Available data START

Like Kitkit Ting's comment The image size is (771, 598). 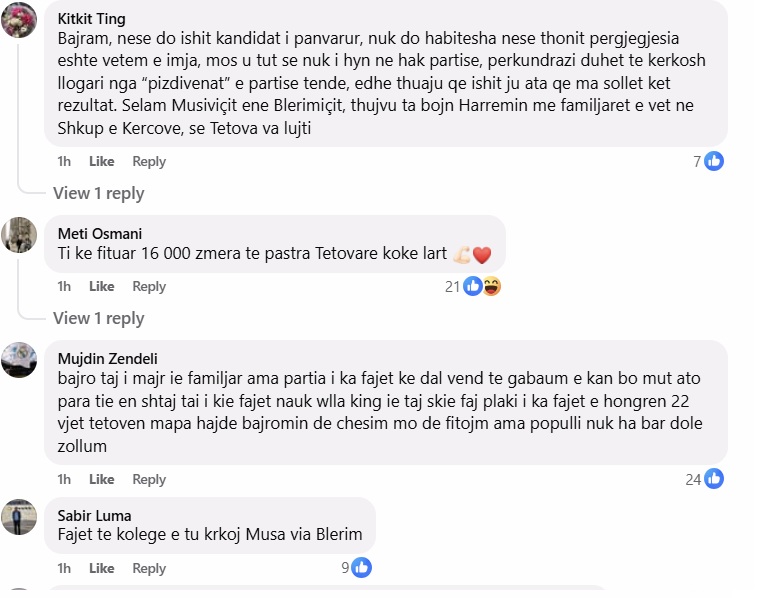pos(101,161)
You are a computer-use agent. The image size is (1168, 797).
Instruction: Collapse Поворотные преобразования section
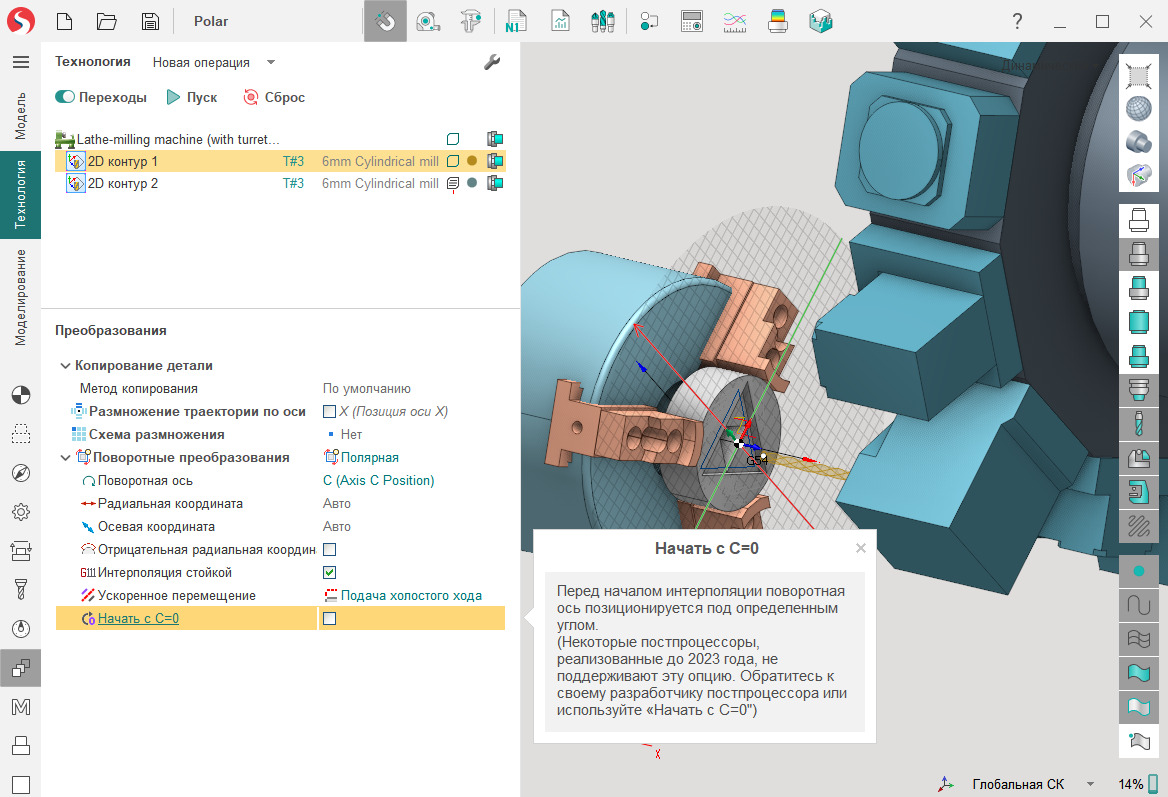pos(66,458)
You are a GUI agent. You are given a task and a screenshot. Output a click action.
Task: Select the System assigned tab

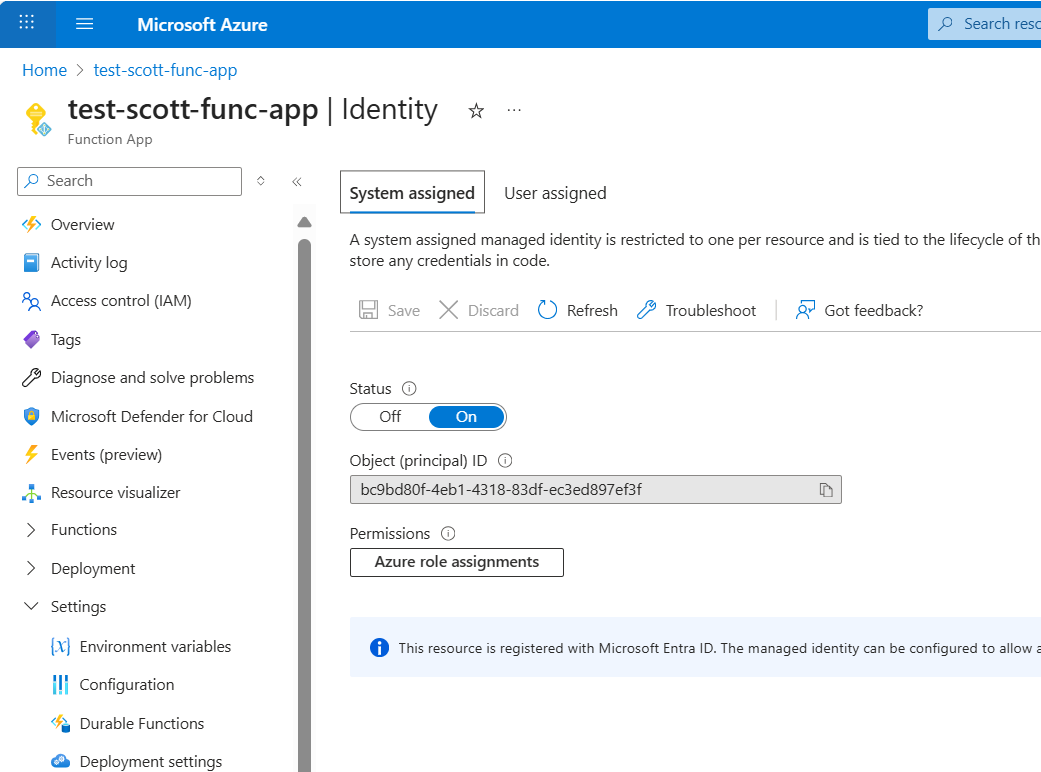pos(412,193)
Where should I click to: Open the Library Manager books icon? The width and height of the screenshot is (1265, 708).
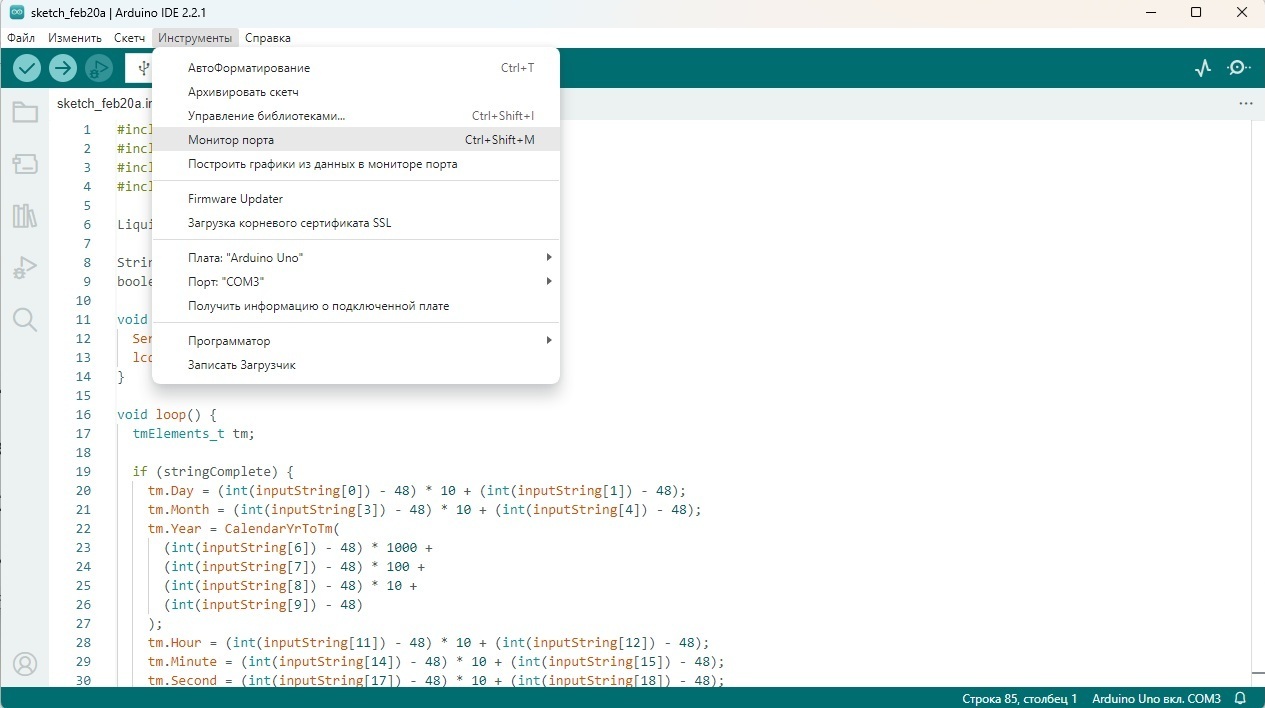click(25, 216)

Available data END

## [What is expected]
Quote, please, only the lines running from the one with "Where should I" down to the final line of the data above, keeping both ends and skipping the pictures.

## [Task result]
Where should I click to: Open the Library Manager books icon? The width and height of the screenshot is (1265, 708).
click(25, 216)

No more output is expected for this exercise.